There's plenty to discuss here, and some of it is well trodden ground. But I want to focus on the last point, which I hadn't seen before, partly because I found it surprising.
State and local government spending, as I learned it in the macro textbooks, is procyclical. That's because the borrowing capacity of state and local government is constrained, and with the advent of state balanced budget requirements, is increasingly constrained (although in principle state and local governments can save).
The following figures present the state and localspending shares of GDP (total expenditures, and consumption) on a NIPA basis, and the associated budget balance.
Figure 1: State and local government current expenditures (blue) and consumption (red), on a NIPA basis, as a share of nominal GDP. State and local spending calculated as the difference between total government and Federal series.
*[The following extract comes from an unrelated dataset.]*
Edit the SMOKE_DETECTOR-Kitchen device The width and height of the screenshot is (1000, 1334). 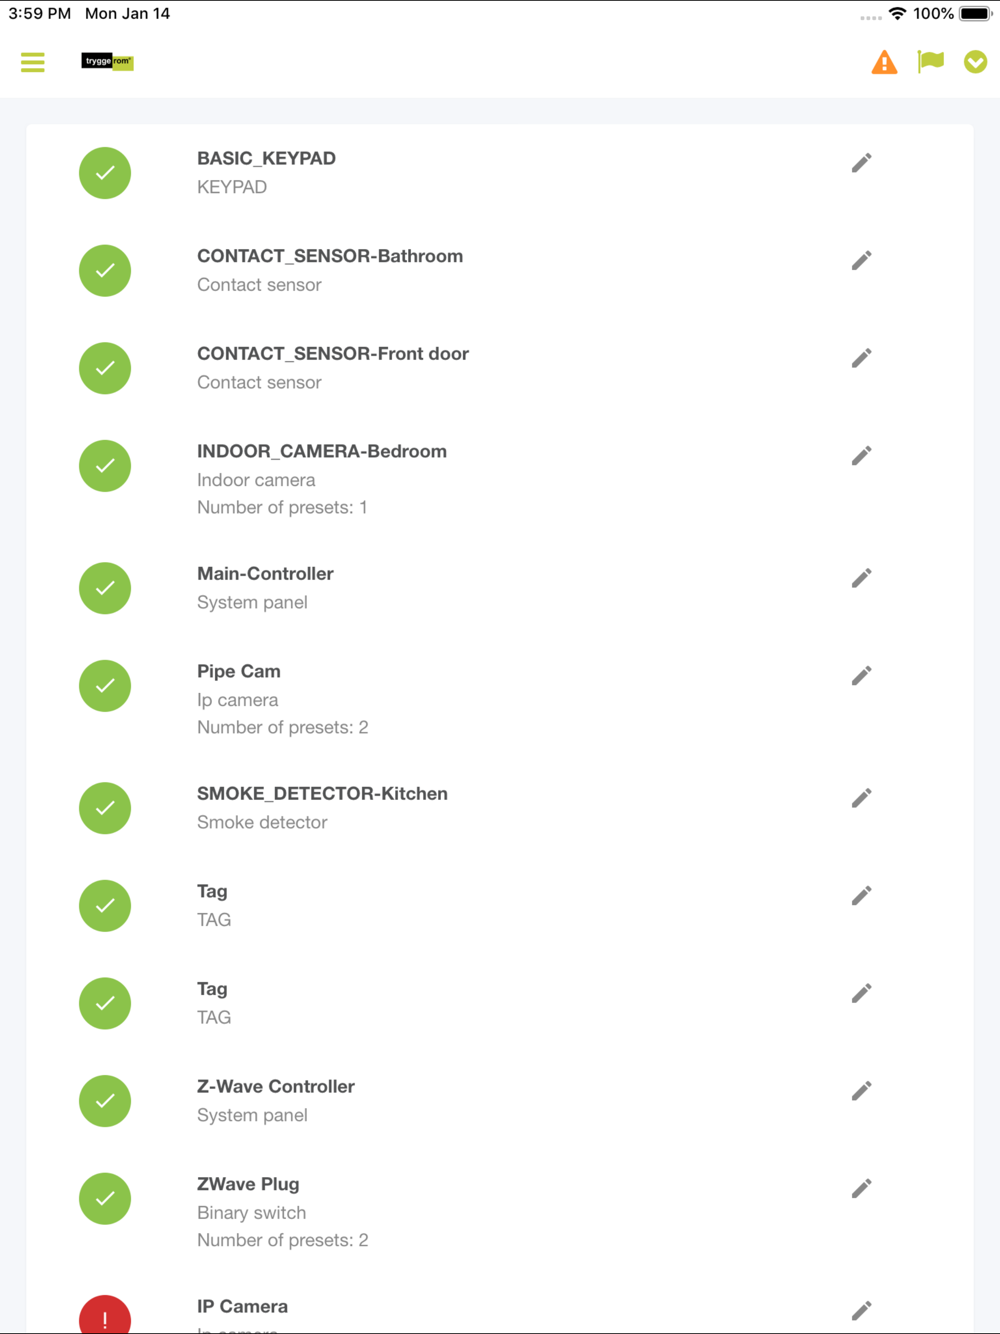click(x=861, y=798)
NBER-defined recessions shaded gray. Source: BEA GDP release of 29 November 2007, Tables 3.1 and 3.2, NBER, and author's calculations.
Figure 2: State and local government budget balance calculated as the difference between receipts and current expenditures, on a NIPA basis, as a share of nominal GDP. State and local spending calculated as the difference between total government and Federal series. NBER-defined recessions shaded gray. Source: BEA GDP release of 29 November 2007, Tables 3.1 and 3.2, NBER, and author's calculations.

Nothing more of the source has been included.